In order to achieve the above-mentioned objects, a resonance frequency of an information recording/reproducing device is measured by applying sine-wave oscillations at different frequencies one by one to the mechanism unit of the information recording/reproducing device reproducing information recorded on a medium by driving the mechanism unit, counting the number of times information reproduced upon application of each of the sine-wave oscillations differs from information indicating an aimed location, and determining the resonance frequency according to the number of times counted as above.
According to the present invention, since the resonance frequency can be determined by counting the number of off-track occurrences, complicated calculations, such as an FFT calculation, and a DFT calculation need not to be performed. Thus, programs of a smaller scale can realize this method with using only a smaller memory area storing those programs. Also, this method only requires a smaller work memory used upon executing the programs. Accordingly, the information recording/reproducing device needs to have only a small memory capacity.
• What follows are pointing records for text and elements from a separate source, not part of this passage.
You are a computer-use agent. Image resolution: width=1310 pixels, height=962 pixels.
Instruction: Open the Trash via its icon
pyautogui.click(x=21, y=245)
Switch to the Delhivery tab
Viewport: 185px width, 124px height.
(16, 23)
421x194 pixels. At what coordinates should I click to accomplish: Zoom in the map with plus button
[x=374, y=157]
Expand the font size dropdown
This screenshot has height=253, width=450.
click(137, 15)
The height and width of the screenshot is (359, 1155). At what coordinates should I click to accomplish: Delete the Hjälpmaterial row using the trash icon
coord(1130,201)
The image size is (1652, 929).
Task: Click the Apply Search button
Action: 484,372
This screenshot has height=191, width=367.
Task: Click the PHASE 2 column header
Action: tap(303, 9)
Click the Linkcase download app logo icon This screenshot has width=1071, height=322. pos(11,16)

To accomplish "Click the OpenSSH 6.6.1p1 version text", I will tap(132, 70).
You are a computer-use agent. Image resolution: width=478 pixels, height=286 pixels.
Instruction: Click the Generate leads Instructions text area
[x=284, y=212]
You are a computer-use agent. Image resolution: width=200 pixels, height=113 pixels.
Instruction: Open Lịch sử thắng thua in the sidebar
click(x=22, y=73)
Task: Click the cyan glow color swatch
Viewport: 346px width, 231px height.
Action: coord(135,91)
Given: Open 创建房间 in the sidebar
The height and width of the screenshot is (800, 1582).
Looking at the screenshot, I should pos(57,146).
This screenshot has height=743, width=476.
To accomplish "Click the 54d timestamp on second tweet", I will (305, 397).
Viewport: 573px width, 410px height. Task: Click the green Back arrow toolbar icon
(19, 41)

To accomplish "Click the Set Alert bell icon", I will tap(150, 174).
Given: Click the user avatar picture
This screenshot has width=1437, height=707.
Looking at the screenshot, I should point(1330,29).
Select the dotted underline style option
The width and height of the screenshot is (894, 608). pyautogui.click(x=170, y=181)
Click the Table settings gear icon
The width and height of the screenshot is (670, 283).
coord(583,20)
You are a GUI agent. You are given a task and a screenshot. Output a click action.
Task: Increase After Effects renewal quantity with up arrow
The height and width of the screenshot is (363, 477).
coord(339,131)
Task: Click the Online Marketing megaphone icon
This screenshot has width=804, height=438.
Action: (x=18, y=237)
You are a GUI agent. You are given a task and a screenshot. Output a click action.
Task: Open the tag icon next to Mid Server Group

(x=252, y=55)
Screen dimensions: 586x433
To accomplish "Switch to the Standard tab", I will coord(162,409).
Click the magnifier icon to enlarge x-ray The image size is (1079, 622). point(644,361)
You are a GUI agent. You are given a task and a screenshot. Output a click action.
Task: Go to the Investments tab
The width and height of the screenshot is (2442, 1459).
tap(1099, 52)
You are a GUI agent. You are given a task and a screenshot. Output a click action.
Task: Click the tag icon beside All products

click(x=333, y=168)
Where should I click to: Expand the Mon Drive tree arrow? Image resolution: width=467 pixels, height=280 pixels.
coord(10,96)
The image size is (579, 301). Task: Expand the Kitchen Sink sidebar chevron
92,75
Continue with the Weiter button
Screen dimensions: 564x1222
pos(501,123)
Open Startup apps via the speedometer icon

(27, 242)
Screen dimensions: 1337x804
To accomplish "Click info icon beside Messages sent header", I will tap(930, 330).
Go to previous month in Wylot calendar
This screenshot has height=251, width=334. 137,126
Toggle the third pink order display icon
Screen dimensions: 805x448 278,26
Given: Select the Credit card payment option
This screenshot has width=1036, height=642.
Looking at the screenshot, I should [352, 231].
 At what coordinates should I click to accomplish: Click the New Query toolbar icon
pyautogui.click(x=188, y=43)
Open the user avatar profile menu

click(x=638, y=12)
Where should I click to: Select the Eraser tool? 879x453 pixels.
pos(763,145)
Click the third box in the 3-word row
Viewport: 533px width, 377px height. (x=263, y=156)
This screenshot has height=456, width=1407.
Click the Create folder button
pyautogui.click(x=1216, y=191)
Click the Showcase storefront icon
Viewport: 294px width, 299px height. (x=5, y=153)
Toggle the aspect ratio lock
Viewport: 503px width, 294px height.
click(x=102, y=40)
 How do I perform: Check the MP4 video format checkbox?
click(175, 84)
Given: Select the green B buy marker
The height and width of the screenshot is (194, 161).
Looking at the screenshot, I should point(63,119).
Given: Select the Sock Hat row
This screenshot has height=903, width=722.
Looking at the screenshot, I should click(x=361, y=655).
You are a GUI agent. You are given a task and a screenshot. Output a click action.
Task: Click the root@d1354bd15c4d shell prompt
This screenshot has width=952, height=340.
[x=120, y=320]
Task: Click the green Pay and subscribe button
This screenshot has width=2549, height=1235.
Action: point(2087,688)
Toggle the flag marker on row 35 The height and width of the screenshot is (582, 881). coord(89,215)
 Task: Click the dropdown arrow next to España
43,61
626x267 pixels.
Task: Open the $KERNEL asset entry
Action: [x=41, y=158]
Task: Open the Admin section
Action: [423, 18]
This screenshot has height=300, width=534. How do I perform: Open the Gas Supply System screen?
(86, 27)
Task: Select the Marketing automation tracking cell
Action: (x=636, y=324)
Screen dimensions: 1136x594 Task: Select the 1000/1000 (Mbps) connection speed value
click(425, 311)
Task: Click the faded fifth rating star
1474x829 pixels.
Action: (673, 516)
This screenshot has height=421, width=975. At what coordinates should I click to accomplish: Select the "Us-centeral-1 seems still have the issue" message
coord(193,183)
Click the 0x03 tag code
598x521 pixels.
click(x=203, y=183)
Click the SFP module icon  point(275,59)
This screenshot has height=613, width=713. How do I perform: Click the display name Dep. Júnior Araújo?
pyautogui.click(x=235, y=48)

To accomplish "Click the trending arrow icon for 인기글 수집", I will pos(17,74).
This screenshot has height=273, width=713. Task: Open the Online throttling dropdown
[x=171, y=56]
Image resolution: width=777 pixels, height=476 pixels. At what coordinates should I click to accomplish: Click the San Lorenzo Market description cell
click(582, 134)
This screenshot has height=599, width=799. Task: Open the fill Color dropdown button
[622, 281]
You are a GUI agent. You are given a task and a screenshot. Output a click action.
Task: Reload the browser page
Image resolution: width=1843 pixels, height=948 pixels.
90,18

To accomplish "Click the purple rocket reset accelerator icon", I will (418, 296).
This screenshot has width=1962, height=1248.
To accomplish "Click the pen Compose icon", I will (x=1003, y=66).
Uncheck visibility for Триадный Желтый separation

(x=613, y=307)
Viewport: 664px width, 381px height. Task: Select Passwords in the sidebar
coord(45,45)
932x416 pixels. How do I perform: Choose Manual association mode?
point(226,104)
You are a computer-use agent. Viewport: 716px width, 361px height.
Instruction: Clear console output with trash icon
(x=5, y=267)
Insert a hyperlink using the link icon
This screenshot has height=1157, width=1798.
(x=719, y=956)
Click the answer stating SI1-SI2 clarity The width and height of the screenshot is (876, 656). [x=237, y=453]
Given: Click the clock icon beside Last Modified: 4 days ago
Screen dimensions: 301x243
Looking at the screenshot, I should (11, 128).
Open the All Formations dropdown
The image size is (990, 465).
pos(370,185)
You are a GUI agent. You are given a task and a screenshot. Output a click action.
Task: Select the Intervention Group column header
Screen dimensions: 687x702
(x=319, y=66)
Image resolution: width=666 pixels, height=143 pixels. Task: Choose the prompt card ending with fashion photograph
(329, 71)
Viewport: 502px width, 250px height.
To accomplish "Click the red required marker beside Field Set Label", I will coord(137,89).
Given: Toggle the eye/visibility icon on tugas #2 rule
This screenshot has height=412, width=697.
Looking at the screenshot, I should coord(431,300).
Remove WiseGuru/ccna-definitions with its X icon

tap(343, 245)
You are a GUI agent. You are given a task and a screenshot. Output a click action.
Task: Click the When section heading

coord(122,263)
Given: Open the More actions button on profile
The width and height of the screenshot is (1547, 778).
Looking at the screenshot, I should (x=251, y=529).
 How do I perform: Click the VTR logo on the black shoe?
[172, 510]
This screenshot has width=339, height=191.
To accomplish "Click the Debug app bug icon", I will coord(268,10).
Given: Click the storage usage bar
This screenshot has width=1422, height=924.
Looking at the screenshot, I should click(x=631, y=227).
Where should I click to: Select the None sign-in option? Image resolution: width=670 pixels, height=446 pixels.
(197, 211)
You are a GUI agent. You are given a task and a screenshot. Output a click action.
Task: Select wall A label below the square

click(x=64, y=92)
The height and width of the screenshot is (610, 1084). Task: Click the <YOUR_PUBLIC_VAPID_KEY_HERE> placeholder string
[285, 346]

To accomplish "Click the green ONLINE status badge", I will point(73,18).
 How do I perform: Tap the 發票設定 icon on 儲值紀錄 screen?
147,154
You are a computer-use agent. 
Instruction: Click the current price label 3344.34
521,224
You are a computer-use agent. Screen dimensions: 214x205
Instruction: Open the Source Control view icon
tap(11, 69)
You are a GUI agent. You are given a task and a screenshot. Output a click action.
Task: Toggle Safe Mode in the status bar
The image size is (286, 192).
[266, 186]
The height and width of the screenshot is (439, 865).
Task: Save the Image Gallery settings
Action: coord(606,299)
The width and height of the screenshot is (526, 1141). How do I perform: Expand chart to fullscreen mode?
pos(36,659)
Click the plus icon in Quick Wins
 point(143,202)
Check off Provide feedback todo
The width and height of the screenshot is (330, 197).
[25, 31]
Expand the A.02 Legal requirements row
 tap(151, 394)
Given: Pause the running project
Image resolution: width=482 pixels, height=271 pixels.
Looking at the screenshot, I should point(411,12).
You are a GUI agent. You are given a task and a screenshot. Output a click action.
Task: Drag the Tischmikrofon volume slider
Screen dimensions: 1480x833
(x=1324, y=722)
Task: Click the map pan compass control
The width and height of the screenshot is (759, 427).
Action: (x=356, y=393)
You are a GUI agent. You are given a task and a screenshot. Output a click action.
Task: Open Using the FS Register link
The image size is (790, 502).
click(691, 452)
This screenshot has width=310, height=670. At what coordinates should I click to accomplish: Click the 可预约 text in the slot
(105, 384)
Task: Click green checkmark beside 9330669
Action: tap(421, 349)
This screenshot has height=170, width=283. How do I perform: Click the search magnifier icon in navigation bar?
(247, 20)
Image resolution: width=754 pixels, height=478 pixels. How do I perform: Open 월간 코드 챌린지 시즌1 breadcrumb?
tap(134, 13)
Additionally, in the present invention, the sine-wave oscillations are applied to the mechanism unit by adding sine-wave signals at different frequencies one by one to a control signal controlling an actuator to drive the mechanism unit.
According to the present invention, the oscillations can be applied not directly to the mechanism unit, but in the form of signals, which can be realized by a simple structure.
In order to achieve the above-mentioned objects, there is also provided an electric filter comprising a plurality of notch filters combined so as to have a predetermined notch filter characteristic, the notch filters having different frequency characteristics.
Additionally, in the present invention, the notch filters may include:
a first notch filter having a first cutoff frequency and exhibiting substantially symmetrical gain changes at frequencies below and above the first cutoff frequency;
a second notch filter having a second cutoff frequency lower than the first cutoff frequency, and exhibiting a smaller amount of gain changes and a smaller maximum gain at frequencies below the second cutoff frequency than an amount of gain changes and a maximum gain at frequencies above the second cutoff frequency; and
a third notch filter having a third cutoff frequency higher than the first cutoff frequency, and exhibiting a larger amount of gain changes and a larger maximum gain at frequencies below the third cutoff frequency than an amount of gain changes and a maximum gain at frequencies above the third cutoff frequency.
According to the present invention, combining a plurality of notch filters having different frequency characteristics can extend a suppression frequency band in which gains are suppressed. In this structure, making gain changes asymmetrical can extend the suppression frequency band without deteriorating the gain suppression.